[Opening Extracted records section]
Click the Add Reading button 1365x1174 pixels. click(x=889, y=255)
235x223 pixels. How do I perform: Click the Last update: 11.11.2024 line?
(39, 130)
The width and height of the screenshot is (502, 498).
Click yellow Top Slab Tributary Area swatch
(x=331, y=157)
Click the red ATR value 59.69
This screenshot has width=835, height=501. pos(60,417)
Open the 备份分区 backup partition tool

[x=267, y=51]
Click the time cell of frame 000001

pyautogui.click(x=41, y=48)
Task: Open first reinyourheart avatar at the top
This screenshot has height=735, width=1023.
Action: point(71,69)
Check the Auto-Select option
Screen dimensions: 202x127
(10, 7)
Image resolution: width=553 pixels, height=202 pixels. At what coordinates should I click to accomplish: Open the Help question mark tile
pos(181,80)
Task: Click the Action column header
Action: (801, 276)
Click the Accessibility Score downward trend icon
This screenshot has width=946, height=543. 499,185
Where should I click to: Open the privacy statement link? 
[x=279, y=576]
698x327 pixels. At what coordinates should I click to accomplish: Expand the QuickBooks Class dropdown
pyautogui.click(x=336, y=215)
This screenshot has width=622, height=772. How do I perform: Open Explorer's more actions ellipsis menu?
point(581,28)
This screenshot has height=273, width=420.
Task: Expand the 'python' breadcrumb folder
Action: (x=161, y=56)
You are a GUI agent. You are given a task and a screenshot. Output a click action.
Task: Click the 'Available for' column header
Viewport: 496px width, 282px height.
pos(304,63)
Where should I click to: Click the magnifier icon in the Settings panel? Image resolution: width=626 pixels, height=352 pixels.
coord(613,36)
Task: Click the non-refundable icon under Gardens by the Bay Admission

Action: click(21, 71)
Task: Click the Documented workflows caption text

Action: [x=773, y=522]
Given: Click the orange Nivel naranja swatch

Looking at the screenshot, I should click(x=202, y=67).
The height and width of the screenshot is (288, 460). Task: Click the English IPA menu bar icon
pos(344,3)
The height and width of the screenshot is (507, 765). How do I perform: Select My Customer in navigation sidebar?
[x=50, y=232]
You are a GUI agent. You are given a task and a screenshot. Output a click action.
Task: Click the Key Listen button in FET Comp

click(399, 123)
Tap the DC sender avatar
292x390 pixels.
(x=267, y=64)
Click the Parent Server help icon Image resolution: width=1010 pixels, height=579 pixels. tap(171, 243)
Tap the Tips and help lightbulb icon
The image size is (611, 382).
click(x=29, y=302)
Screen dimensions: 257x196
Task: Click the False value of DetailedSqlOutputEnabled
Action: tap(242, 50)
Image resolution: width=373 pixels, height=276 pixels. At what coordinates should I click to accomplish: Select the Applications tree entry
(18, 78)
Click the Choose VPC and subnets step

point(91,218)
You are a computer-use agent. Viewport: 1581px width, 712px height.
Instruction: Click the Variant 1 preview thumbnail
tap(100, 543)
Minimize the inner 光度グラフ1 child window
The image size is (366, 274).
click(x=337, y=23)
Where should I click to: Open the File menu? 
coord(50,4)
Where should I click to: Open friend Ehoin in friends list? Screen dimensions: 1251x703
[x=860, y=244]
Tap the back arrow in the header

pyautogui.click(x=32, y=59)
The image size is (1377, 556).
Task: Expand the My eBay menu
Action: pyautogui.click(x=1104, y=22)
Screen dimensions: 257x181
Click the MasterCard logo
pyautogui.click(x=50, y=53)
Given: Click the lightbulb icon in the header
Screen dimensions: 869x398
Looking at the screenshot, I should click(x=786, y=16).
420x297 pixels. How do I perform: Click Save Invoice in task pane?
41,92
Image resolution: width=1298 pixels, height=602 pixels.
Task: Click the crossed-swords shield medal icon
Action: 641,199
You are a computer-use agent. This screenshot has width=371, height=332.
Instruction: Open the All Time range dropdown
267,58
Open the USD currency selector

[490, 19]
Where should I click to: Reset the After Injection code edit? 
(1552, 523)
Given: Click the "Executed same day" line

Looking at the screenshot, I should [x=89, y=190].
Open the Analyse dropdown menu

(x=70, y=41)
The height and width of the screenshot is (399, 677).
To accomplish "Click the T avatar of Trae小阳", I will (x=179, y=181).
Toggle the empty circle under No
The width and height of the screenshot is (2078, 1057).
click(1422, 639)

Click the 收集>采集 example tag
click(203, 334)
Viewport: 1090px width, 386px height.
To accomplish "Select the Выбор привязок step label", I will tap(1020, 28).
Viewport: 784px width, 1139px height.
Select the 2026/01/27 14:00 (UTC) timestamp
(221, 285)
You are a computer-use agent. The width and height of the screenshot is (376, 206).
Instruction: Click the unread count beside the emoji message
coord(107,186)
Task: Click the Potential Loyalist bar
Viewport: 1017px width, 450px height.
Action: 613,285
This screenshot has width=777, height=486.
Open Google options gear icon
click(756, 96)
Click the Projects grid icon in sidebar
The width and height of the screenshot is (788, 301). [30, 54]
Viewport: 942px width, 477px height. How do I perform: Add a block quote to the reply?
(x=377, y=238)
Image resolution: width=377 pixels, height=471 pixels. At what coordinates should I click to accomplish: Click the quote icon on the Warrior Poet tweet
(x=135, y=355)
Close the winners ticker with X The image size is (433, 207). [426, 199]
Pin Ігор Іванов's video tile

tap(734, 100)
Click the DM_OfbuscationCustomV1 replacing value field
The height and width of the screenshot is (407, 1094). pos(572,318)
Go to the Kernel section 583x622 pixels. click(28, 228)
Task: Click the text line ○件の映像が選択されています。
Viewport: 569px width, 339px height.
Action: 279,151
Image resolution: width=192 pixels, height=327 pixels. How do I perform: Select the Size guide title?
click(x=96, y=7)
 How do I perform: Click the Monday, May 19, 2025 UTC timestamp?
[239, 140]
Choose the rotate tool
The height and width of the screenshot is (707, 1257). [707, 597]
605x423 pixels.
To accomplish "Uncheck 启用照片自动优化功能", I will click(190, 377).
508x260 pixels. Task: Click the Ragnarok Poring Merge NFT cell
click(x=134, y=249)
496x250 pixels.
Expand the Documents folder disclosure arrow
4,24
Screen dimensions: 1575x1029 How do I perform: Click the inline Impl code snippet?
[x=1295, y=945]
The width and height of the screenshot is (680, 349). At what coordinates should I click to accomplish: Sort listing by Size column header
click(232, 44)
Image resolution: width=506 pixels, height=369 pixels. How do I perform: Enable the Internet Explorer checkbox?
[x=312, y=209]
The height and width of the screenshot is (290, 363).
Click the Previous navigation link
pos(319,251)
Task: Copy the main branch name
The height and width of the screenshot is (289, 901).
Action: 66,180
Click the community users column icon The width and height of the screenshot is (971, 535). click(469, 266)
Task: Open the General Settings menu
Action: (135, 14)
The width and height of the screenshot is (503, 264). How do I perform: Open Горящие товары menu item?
[Closing Extracted records section]
## Action item
For this exercise, please output exactly the lines above starting at the line with "Task: Click the Key Listen button in FET Comp" and ending at the line with "You are a computer-use agent. Viewport: 1581px", ends included.

## Response to this task
Task: Click the Key Listen button in FET Comp

click(399, 123)
Tap the DC sender avatar
292x390 pixels.
(x=267, y=64)
Click the Parent Server help icon Image resolution: width=1010 pixels, height=579 pixels. tap(171, 243)
Tap the Tips and help lightbulb icon
The image size is (611, 382).
click(x=29, y=302)
Screen dimensions: 257x196
Task: Click the False value of DetailedSqlOutputEnabled
Action: tap(242, 50)
Image resolution: width=373 pixels, height=276 pixels. At what coordinates should I click to accomplish: Select the Applications tree entry
(18, 78)
Click the Choose VPC and subnets step

point(91,218)
You are a computer-use agent. Viewport: 1581px width, 712px height.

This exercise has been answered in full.